Abstract

Prolonged treatment of spontaneously hypertensive (SHR) rats with either methyldopa or clonidine significantly and similarly reduced mean arterial pressure. Heart rate increased with methyldopa but decreased with clonidine; other haemodynamic effects were similar. SHR treated methyldopa, but not clonidine, had significantly reduced cardiac masses and heart weight to body weight ratios than did rats receiving the vehicle. Normotensive Wistar Kyoto (WKY) rats treated with methyldopa also had lower cardiac masses than their controls, but exhibited no significant changes in systemic haemodynamics.
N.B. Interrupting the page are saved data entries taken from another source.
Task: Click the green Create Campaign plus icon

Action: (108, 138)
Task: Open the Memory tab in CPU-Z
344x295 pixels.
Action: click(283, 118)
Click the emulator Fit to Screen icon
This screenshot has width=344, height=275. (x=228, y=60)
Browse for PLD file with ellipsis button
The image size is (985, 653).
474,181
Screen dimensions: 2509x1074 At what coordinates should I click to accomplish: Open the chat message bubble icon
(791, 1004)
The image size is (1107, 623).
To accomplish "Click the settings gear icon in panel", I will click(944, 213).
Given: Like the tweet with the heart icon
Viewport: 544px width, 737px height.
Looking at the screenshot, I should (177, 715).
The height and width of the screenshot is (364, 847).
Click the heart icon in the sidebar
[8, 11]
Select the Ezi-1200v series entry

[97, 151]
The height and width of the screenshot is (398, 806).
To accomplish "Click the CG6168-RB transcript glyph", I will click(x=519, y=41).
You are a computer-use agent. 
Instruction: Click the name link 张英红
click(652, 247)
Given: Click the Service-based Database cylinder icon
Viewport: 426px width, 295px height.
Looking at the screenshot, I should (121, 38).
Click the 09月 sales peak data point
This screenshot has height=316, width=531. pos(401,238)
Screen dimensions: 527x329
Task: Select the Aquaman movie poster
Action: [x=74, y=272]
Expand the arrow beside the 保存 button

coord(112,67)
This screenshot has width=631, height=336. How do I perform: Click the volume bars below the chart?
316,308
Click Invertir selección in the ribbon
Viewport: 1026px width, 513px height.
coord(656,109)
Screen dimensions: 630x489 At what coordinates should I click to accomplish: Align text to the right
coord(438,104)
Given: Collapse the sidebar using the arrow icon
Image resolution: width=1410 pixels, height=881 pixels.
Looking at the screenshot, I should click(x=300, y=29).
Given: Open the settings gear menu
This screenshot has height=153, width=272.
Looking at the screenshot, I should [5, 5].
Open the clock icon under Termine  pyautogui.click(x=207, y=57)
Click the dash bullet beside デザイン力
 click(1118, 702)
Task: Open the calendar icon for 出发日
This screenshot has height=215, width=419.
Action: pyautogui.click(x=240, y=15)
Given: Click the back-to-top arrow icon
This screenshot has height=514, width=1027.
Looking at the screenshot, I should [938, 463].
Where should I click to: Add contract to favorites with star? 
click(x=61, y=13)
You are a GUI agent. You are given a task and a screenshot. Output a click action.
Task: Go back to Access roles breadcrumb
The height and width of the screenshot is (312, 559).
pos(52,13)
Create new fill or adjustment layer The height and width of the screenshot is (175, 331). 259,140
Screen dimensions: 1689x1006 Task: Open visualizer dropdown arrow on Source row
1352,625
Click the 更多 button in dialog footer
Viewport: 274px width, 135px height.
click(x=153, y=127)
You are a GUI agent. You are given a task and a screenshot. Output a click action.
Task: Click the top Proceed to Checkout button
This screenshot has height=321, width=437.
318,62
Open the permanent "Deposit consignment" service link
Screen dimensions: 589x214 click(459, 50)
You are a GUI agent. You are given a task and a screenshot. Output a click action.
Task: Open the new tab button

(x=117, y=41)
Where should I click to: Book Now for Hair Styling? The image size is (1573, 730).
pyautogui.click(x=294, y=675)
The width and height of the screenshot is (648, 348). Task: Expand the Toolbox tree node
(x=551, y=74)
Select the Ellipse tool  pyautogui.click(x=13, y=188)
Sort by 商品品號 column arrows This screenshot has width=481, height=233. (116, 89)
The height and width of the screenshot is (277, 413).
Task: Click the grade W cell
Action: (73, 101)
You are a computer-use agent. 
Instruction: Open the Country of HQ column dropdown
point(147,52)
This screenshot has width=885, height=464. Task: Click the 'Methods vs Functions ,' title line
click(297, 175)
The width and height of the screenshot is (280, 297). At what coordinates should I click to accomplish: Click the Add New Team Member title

Treatment with the vasodilator hydralazine increased cardiac output and decreased total peripheral resistance in both SHR and WKY, but the decrease in mean arterial pressure was significant only in SHR. Heart rate was decreased and heart weight to body weight in WKY was elevated. Cardiac mass did not change. Minimal changes in regional haemodynamics were noted, with hydralazine eliciting a decrease in most organ vascular resistances. The data indicate that regression of hypertrophy following antihypertensive therapy was not solely dependent upon haemodynamic factors; nor was it necessarily the effect of suppression of the adrenergic system, since the results obtained with methyldopa and clonidine was similar.